Vamos exemplificar o que isto
significa com uma curiosa e inteligente observação do escritor Érico Veríssimo.
Suponhamos, dizia ele, que você esteja em repouso no piso superior numa casa de
dois pavimentos. De repente, você ouve um ruído lá embaixo. Talvez até você
saiba que é o gato que derrubou alguma coisa no chão. Aí, porém, você não
consegue repousar mais. Teria mesmo sido o gato? Quem sabe alguém entrou na
casa com intenções criminosas? Estaria alguma coisa vazando? Será que a porta
não ficou inadvertidamente aberta? Se a sua imaginação for mais ativa, você
pode até imaginar um fantasma ou um fenômeno de "poltergeist". Em
suma: é melhor levantar-se, descer a escada e certificar-se de que foi mesmo o
gato que derrubou uma jarra. Só então você estará sossegado e poderá retomar
seu repouso tranquilamente. Era o gato...

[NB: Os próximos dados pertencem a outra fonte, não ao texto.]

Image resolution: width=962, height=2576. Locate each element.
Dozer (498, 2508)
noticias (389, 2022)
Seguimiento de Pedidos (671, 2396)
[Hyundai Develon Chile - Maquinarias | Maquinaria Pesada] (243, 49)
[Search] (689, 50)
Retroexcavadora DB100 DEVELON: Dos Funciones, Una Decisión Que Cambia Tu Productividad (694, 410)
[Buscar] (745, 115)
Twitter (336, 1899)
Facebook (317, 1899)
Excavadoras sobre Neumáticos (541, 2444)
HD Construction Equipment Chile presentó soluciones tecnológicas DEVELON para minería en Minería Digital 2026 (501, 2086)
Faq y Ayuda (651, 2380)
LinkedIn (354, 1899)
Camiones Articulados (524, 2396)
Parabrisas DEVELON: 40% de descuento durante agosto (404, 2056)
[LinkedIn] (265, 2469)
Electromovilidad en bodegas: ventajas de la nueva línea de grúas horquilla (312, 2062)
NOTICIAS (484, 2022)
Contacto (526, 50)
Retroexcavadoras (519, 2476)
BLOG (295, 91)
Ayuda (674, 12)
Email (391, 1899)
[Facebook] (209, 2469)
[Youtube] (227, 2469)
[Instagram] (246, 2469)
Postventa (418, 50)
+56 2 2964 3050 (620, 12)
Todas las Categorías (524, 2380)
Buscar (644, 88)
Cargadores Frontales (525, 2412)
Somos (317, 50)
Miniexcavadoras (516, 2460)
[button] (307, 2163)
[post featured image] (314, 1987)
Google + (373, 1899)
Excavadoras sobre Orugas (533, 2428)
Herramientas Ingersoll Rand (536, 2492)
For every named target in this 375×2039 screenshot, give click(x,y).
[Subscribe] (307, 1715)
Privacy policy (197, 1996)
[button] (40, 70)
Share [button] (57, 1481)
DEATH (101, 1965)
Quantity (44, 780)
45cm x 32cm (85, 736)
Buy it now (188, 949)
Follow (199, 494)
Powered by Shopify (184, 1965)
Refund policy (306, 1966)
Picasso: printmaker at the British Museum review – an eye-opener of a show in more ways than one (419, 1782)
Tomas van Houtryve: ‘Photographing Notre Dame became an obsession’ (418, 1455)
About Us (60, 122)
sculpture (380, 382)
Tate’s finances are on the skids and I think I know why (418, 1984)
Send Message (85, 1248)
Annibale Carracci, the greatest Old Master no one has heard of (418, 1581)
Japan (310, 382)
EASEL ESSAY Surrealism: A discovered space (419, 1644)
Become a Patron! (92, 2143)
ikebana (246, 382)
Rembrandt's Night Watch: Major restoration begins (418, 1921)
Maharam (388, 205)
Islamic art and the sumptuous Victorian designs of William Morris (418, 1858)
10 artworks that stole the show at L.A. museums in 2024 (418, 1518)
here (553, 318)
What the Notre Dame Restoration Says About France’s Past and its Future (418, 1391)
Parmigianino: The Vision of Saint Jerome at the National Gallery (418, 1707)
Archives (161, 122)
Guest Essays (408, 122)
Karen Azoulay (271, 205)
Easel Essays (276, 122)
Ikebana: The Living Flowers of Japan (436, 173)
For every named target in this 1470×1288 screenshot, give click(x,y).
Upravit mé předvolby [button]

Guardadas as devidas proporções,
esse é o mecanismo de certas anomalias psíquicas. Pelas complicações emocionais
que nos causam, pelas indefinidas inquietações que nos impõem e pelos temores
que nos induzem, muitos deles exagerados ou francamente infundados não é difícil
entender que problemas graves se agitam irresolvidos nas profundezas do
inconsciente. Freud adotou o método da livre associação de ideias e lembranças,
o estudo das mensagens oníricas, os lapsos de memória, de língua (falada ou
escrita), enfim, uma série de recursos e artifícios para burlar a vigilância do
consciente e penetrar nos arcanos do inconsciente em busca do núcleo
perturbador, a que chamou de trauma. Com todo respeito pelo seu pioneirismo de
genial desbravador da mente, força é reconhecer hoje que sua metodologia estava
comprometida por sérias dificuldades operacionais – a lentidão e o caráter
aleatório da coleta do material, bem como um bloqueio que, na maioria dos
casos, frustrava suas expectativas de atingir o cerne da questão, ou seja, o seu
dogma científico - se assim podemos dizer - de considerar o âmbito de uma única
existência do ser humano.
Dentro da rigidez desse esquema, o
trauma poderia levar anos para revelar-se, ou nunca, pois o processo consiste
em pescar uma ou outra agulha preciosa num imenso palheiro de recordações, de
fantasias e de associações. Situação essa agravada, ainda, pelo fato de que o
paciente é o primeiro a desejar, consciente ou inconscientemente, bloquear as
lembranças traumáticas, exatamente porque teme enfrentá-las e sem enfrentá-las
não conseguirá resolvê-las.
Por isso, alguns críticos mais
severos foram impiedosos com relação aos postulados básicos da doutrina freudiana,
como Almir de Andrade ou Emil Ludwig, para citar dois mais antigos.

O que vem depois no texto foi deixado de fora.